### Problem to solve
The entries that follow include a run beginning at the line with "Så er jeg her igen... (191, 1410)" and ending at the line with "instagram (133, 1889)"; restate that run word for word and leave the rest out.

[Start of section]

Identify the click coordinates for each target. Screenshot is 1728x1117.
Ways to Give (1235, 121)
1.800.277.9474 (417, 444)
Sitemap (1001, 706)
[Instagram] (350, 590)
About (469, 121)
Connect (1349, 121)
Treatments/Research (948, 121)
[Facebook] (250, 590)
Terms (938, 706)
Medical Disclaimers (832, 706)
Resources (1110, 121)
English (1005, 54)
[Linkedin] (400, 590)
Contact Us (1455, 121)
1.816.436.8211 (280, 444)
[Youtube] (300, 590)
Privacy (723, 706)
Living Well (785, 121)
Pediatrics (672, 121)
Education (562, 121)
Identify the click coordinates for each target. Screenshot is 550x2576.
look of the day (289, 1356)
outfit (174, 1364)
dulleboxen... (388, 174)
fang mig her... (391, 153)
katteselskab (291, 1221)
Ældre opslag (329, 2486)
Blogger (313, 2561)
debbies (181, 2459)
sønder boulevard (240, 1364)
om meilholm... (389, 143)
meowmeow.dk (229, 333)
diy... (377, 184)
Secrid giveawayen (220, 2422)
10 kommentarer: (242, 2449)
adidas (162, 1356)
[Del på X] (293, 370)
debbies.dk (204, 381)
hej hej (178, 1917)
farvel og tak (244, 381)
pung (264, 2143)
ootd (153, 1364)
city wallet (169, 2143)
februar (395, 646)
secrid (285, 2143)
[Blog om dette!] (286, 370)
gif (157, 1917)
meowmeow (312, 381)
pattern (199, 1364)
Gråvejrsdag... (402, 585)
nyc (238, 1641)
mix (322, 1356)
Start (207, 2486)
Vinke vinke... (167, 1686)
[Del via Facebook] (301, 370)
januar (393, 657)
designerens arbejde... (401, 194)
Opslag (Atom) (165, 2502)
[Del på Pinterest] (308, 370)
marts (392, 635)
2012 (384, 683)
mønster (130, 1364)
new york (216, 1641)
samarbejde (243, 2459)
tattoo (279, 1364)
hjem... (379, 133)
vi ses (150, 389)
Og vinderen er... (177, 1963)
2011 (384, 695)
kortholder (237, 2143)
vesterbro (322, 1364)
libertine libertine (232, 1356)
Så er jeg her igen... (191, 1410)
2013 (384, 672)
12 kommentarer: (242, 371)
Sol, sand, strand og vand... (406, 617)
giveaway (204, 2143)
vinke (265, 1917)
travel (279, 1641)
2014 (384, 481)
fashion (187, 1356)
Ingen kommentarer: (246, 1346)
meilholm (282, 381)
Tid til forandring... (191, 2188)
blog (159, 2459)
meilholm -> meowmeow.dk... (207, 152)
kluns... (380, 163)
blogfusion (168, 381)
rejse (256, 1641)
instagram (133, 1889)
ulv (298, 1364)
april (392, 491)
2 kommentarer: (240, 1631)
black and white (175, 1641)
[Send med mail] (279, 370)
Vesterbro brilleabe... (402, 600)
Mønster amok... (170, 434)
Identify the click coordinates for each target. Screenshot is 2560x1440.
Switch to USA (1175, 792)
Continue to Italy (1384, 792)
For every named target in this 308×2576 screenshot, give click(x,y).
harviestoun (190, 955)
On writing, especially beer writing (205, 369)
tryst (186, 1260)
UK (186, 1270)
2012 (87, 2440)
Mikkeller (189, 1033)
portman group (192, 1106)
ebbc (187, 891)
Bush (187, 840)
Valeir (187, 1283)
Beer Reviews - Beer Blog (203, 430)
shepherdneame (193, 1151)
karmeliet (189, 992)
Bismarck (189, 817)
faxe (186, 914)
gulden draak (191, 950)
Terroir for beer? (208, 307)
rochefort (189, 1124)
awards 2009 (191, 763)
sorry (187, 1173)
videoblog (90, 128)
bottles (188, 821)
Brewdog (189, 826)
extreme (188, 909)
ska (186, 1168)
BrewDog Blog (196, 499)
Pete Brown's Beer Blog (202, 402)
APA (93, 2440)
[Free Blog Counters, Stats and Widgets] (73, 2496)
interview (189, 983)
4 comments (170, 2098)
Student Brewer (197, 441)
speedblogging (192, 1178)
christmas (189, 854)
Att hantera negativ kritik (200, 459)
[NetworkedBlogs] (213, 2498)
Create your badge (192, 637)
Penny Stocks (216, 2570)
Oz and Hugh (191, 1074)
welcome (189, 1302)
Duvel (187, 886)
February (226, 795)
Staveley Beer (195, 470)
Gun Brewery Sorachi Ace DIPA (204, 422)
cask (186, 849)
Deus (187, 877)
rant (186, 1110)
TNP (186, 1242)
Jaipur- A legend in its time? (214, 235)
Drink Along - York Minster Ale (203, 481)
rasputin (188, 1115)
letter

[End of section]

### Response for this exercise
Så er jeg her igen... (191, 1410)
2013 (384, 672)
12 kommentarer: (242, 371)
Sol, sand, strand og vand... (406, 617)
giveaway (204, 2143)
vinke (265, 1917)
travel (279, 1641)
2014 (384, 481)
fashion (187, 1356)
Ingen kommentarer: (246, 1346)
meilholm (282, 381)
Tid til forandring... (191, 2188)
blog (159, 2459)
meilholm -> meowmeow.dk... (207, 152)
kluns... (380, 163)
blogfusion (168, 381)
rejse (256, 1641)
instagram (133, 1889)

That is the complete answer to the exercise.